**** LISTED RECORDS
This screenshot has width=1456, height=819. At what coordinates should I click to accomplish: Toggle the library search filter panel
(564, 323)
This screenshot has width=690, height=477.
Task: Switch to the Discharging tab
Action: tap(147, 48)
********
● TRY IT: Your task is to reproduce all the data exactly as shown.

● TASK ANSWER:
This screenshot has width=1456, height=819. At what coordinates should I click to accomplish: Toggle the library search filter panel
(564, 323)
This screenshot has width=690, height=477.
Task: Switch to the Discharging tab
Action: tap(147, 48)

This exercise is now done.